Why Essendon don’t need to pull at Strings

Essendon’s comeback season came crashing back down to earth on Saturday at the hands of the Sydney Swans but not all was lost on what, in the grand scheme of things, was an overly successful season for the club.

The cloud that was the supplements saga, which set the club back years both on the field and off it, has been lifted off the club at last and the positives of 2017 far outweigh the negatives.

Off the field, the club recorded more members than ever before with a 17.87% increase to 67,768 this year, while they’re also set to record a profit in excess of $4 million, a result that will help them greatly in reducing debts accrued from the drugs saga.

On the field, Andrew McGrath starred from the get-go and capped off his debut season with the NAB Rising Star award.

Anthony McDonald-Tipungwuti not only endeared himself to fans of the club but established himself as one of the top pressure players in the competition.

Orazio Fantasia showed the potential to become one of the game’s elite small forwards in years to come.

Joe Daniher announced himself as one of the game’s premier key forwards.

Conor McKenna dashed his way out of the backline to earn himself a new four-year deal.

Zach Merrett put his name in the conversation to be one of the game’s best midfielders in the not too distant future.

All of these players (McGrath aside) benefited from the struggles in the club’s 2016 season which saw them lose 10 players from their best 22.

Three of those players play inside the forward 50, a forward 50 which excelled this season. The Bombers had the third best attack in the competition, averaging over 91 points per game this season.

Not mentioned on that list of players was the returning Cale Hooker who proved more than an adequate partner in crime for Daniher this season.

Hooker remains one of the best contested marks in the competition, ranking fourth for total contested marks for the second consecutive season that he has played in.

He also booted 41 goals, a nice compliment to Daniher’s 65. Third option James Stewart also managed 22 goals in 16 games this season.

Essendon has been touted as one of the favourites to pursue Jake Stringer in the off-season in a move that baffles this writer.

Stringer had a down year at the Dogs and while his value might be at an all-time low, that’s certainly not enough of a reason to go after him.
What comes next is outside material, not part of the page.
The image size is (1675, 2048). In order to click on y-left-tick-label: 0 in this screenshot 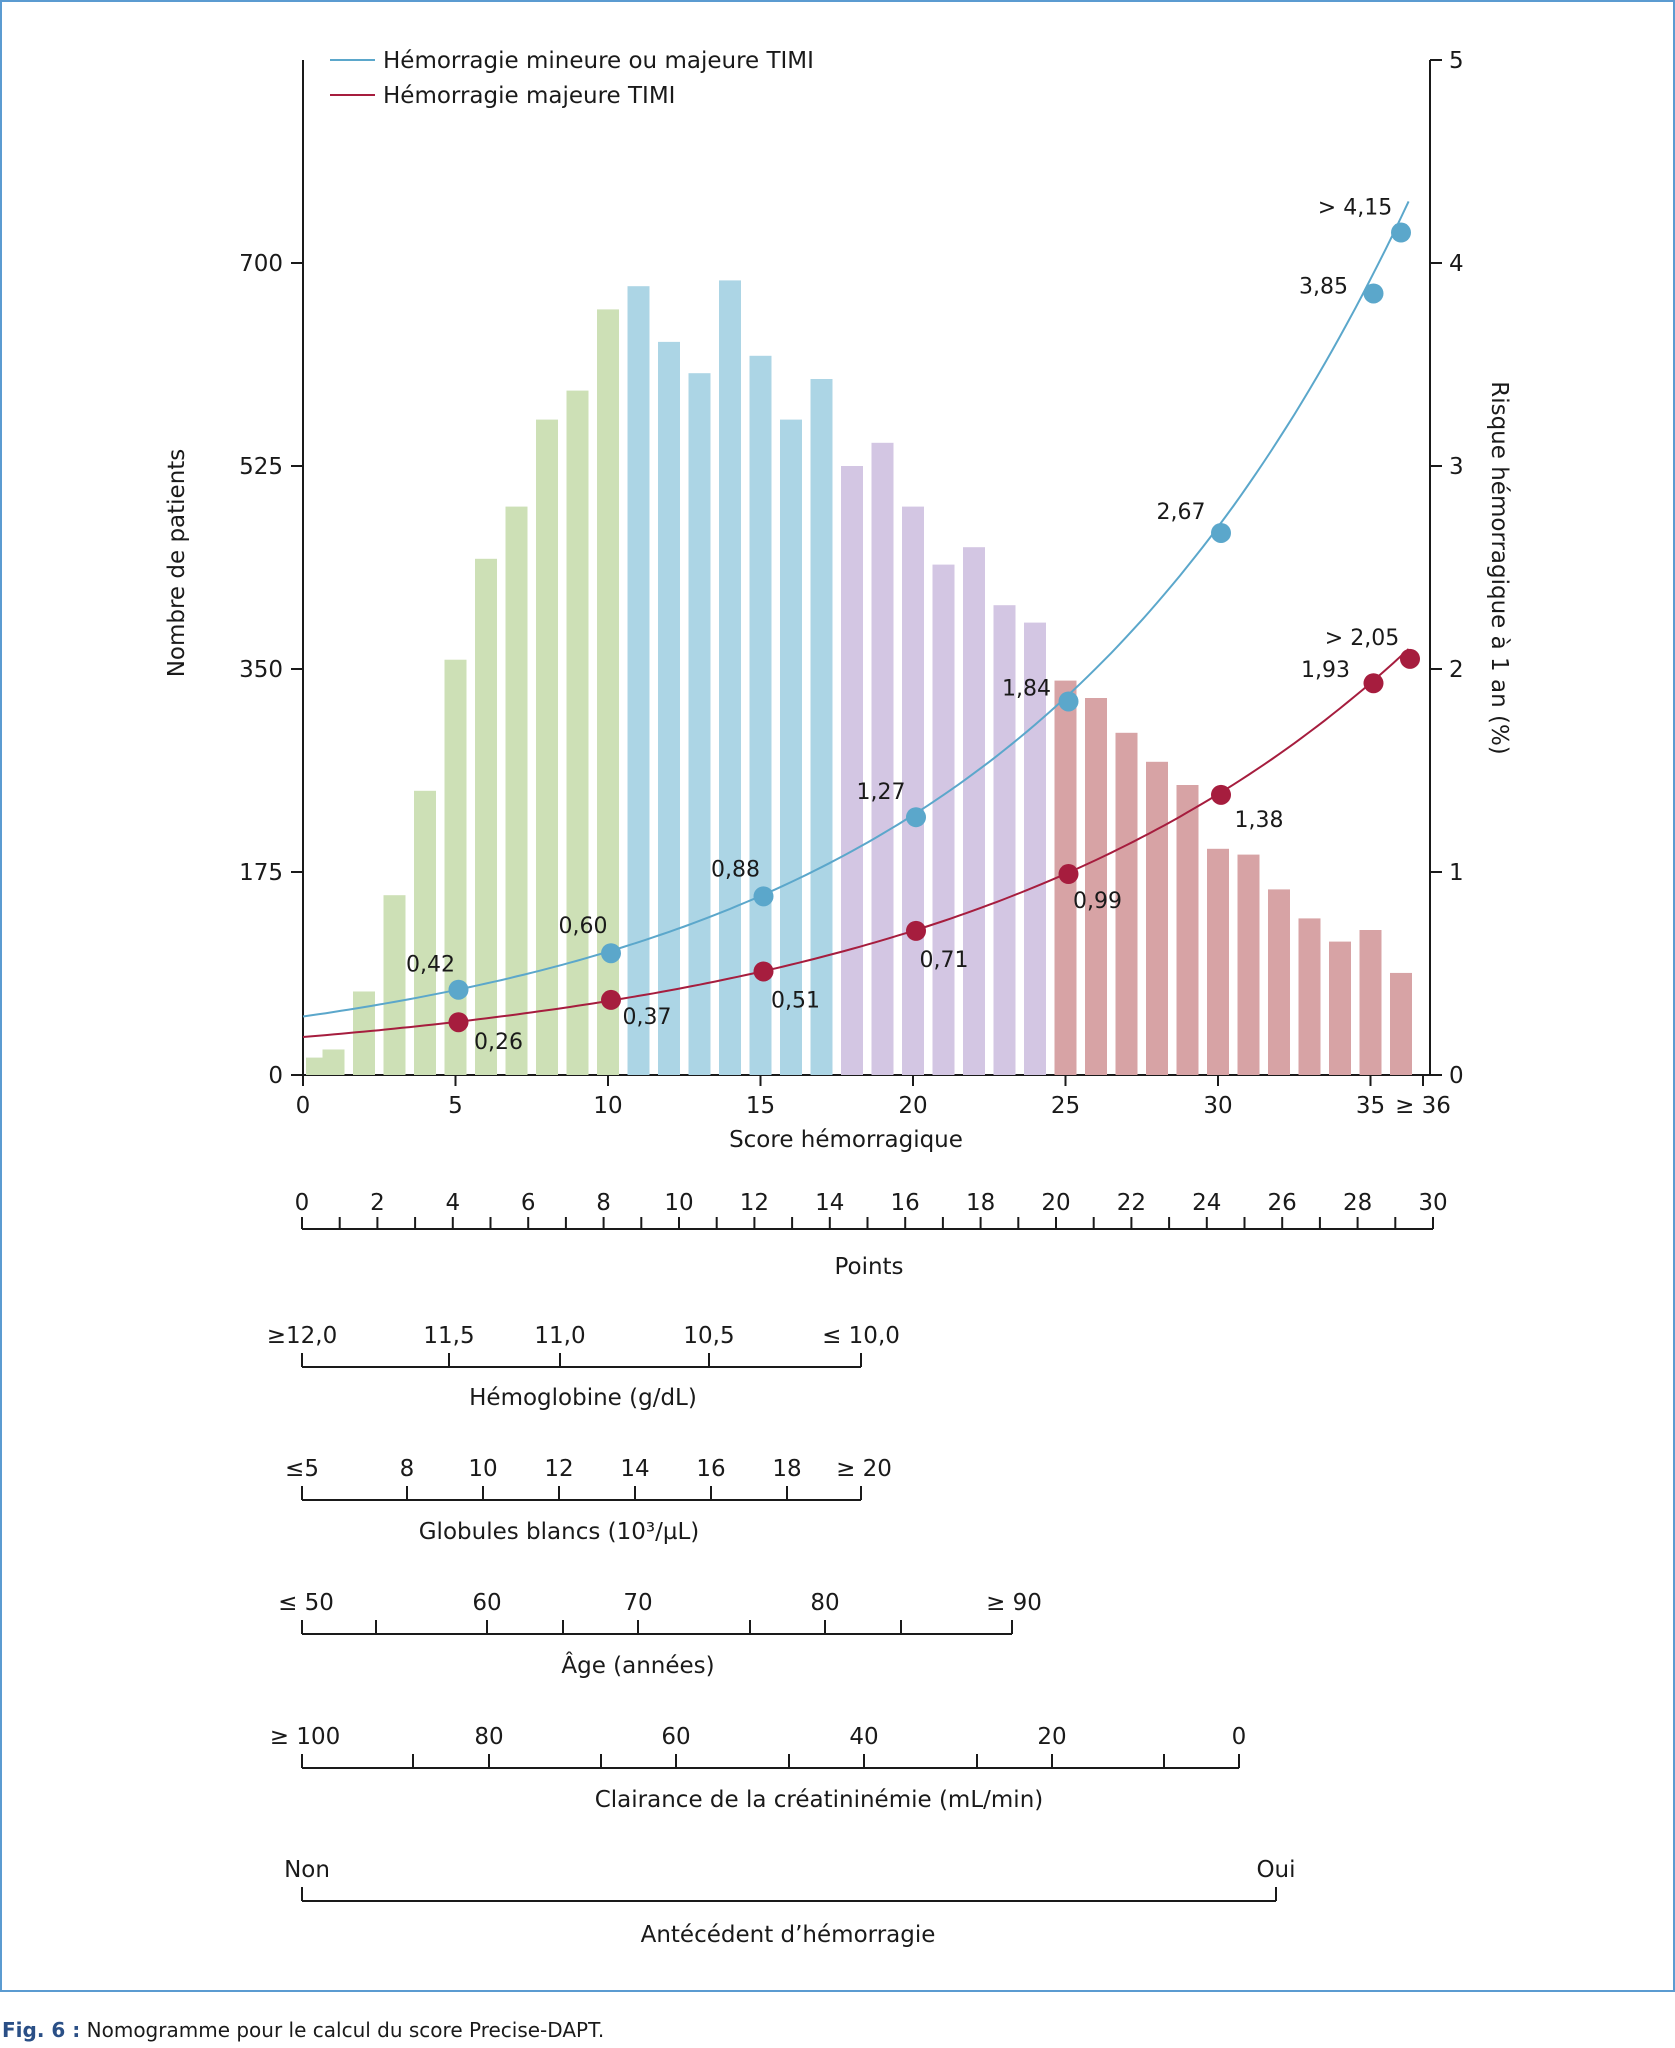, I will do `click(276, 1076)`.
The Dogs will be after more than reasonable compensation for him as well (despite not being in a position to if media reports are true) while he will command a salary north of $650,000 once his contract runs out next season.

There’s no doubting his potential to be an A-grade forward however he shouldn’t be the Bombers’ number one priority this off-season.
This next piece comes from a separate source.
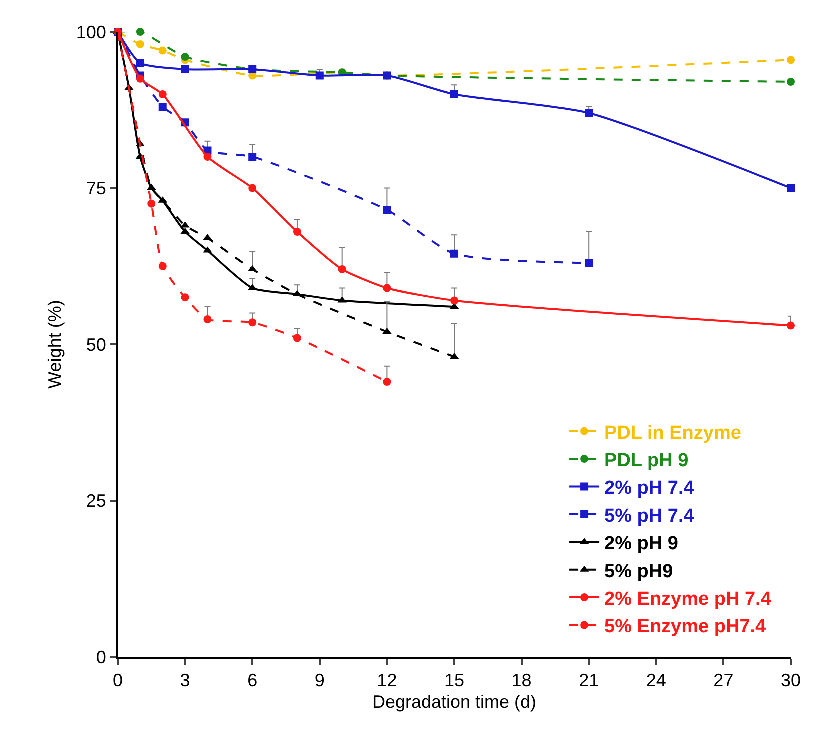 The width and height of the screenshot is (813, 739). I want to click on x-tick-label: 0, so click(118, 680).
Essendon ranked dead last in clearances per game this season, 14th for tackles and astonishingly, 12th for inside 50s.

With Josh Kelly’s future seemingly decided, Brisbane’s Tom Rockliff is considered a more than 50/50 chance to leave the Lions, and the elite midfielder has certainly displayed his ability to win the ball in the contest on countless occasions.

Regardless of whether the Dons are able to land Rockliff or someone of a similar ilk, Stringer should not be placed high on John Worsfold’s wish list.
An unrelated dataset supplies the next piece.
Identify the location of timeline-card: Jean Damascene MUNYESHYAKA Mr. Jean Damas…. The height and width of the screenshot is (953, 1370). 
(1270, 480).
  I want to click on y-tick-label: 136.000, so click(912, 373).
Josh Begley also showed plenty of promise in his first few senior games while Aaron Francis, who still has two more years on his contract, is more than capable of playing a similar role to the one Stringer would should he be able to stay fit.

As Matthew Lloyd said, he can become anything if he has “the biggest preseason of his life.”

Some may say Essendon have overachieved in 2017 but regardless of that, they have had a fantastic 2017.

They now have the cap space to go after a big fish this off-season but must be wary of what they spend that on.

A poor decision now could hurt the club in the long term as they look to enter their next period of sustained success.